Debe considerarse además la excepcionalidad del momento histórico que
vivió Cuba en 1959: no sólo el carismático Fidel Castro, sino el
fotogénico Ernesto Guevara, el simpático Camilo Cienfuegos, el jovial
Juan Almeida, el aristocrático Faure Chomón, el atildado Hubert Matos…
Era un cortejo de dioses, vitales y triunfales.
Fue una verdadera constelación que encantó y fascinó no sólo a Cuba sino
al mundo.
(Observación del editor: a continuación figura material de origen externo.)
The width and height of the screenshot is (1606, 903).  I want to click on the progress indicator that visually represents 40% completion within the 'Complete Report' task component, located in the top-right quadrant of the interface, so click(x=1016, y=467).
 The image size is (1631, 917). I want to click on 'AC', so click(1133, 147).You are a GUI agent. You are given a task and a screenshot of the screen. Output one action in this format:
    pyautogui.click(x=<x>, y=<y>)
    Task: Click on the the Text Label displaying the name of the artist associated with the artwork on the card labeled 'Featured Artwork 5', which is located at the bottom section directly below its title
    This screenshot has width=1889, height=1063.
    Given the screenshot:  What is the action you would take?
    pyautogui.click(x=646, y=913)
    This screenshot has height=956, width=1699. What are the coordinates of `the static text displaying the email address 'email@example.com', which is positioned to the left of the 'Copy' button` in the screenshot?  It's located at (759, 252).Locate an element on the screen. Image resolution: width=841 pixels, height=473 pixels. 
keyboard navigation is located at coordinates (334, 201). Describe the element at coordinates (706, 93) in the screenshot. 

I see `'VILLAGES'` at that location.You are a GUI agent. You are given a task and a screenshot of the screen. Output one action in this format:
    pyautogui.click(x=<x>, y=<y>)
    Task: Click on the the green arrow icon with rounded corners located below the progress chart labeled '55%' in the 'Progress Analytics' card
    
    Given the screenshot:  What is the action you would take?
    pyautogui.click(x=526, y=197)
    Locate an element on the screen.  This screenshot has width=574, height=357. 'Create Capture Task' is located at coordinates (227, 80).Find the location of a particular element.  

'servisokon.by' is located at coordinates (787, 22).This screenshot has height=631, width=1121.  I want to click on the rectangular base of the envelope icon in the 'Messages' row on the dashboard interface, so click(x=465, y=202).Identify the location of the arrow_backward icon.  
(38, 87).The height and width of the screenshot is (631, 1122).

El vitalismo de los sobrevivientes, pero también el magnetismo
de los fallecidos, operó como una seducción efectiva: imágenes casi
santificadas de Abel Santamaría, René Ramos Latour, Frank País, José
Antonio Echeverría y Juan Manuel Márquez, entre varios más, fueron
configurando un martirologio estético conmovedor y poderoso. Vean los
rostros y las figuras que aparecían constantemente en la prensa y en la
televisión, recuerden las mil anécdotas —todas celebratorias— que
circulaban por doquier. Así se fue formando un efectivo sistema de
persuasión que no sólo apelaba a lo racional, sino aún más a lo
emocional. Todos fueron (fuimos) "encandilados". Resultó una efectiva y
bien lograda operación de mercadotecnia política, quizá no consciente
pero sí profunda, que no dudó cuando fue necesario emplear sin reservas
ni escrúpulos la "manipulación de la historia" (alteración de fotos, de
datos, de sucesos). Pocas veces en el mundo se agrupó semejante conjunto
de hombres con tan indiscutible atracción personal y colectiva, con tan
irresistible magnetismo animal. Y hasta con implicaciones religiosas
—como la de la blanca paloma posándose bien entrenada en el hombro del
orador— o en la alteración de frases PÚBLICAS que después se "grabaron"
en el subconsciente (como aquel "¿voy bien, Camilo?" que en realidad
fue, por problemas con el micrófono, "¿se oye bien, Camilo?"). El mundo
sonreía tolerante y complacido, dispuesto a perdonar y olvidar
cualquiera de sus "travesuras" a esos encantadores y guapos jóvenes
idealistas, que habían desplazado a un sujeto de aspecto desagradable y
culposamente mestizo como Batista. Hasta impusieron modas: las melenas,
copiadas por los Beatles, y las mujeres milicianas, usando pantalones
hasta entonces privativos de los hombres. Fue el pináculo de la gloria
revolucionaria —plásticamente concretado en un cosmopolita Salón de
Mayo— y todo el mundo quedó arrobado con las imágenes que procedentes de
la pequeña isla inundaban los grandes titulares del planeta, que hasta
entonces si acaso sabía algo de ella era por el ron y los habanos. Y
quizá por Desi Arnaz. Aquella pléyade de barbados revestidos de un color
verde oliva intenso, poblaron el imaginario del mundo y se convirtió en
un fenómeno de encandilamiento casi erótico.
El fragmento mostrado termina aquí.